Preki, Dooley named to Hall of Fame

A pair of talented soccer players born in another country and who wound up making a major impact in the United States by combining their talent and a strong determination to win and succeed received their just desserts Thursday night.

They were elected to the National Soccer Hall of Fame.

The announcement of former international and MLS standouts Thomas Dooley and Preki received the highest individual honors a U.S. soccer player can earn came during the Fox Football Fone-In show at the National Soccer Coaches Association of America convention at the Pennsylvania Convention Center.

Not surprisingly, both former MLS players were humbled.

"It's an honor to be in a special group of people and players," Preki said. "It's a tremendous honor for me."

Preki, who worked the MLS SuperDraft as Toronto FC coach a couple of floors higher at the convention center and hours earlier, admitted he didn't know there was an election.

"U.S. Soccer called me and I was surprised because I really don't follow those things," he said with a laugh. "I don't pay attention. So it was just a nice surprise, a pleasant surprise."

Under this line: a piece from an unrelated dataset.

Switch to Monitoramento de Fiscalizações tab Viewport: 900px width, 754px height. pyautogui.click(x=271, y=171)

Dooley, who was on his final year on the players ballot, discovered his good news out via a phone call from Hall president Jonathan Ullman.

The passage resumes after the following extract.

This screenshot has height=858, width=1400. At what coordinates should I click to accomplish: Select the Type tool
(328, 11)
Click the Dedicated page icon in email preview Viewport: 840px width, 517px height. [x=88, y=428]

"I really didn't get it in the beginning," he said. "I was eight or 10 times already on the list. ... It was huge, that was great."

Dooley was proud of his career and getting into the Hall.

"Those are memories that nobody can take away," he said. "That's why on top of everything, getting into the Hall of Fame, you don't die because it's a museum where they put your ugly face, picture in there and they're writing something about you. Kids can go, my kids can go and every time they want. There's a place where there's something about me."

Both players took different routes to the Hall, although they were forced to work their way up through more non-traditional routes.

Preki was born in the former Yugoslavia and began his professional career there before journeying to England. He came to the United States and made his mark indoors in the old Major Indoor Soccer League.

Now 45, Preki turned into an offensive juggernaut as a midfield or forward whether he was scoring or creating goals.

He was named the MISL MVP in 1989, the MVP of the Continental Indoor Soccer League in 1995 and then accomplished that feat not once, but twice, in MLS in 1997 and 2001 while scoring 79 goals and adding 112 assists in 242 matches for the Kansas City Wizards and Miami Fusion. He performed in the 1998 World Cup.

Dooley, who played for the Red, White and Blue at the 1994 and 1998 World Cups, performed for the Columbus Crew and MetroStars. He started his journey to soccer stardom in the German 11th division, playing on Saturday and Sunday nights before working his way up to the Bundesliga. He had secured a solid career with the likes of Hamburg SV, Kaiserslautern, Bayer Leverkusen and Schalke.

When both Hall of Famers were asked about their most memorable moments, it wasn't necessarily about individual accomplishments.

For Preki, it was being a member of the Wizards' 2000 MLS Cup championship team.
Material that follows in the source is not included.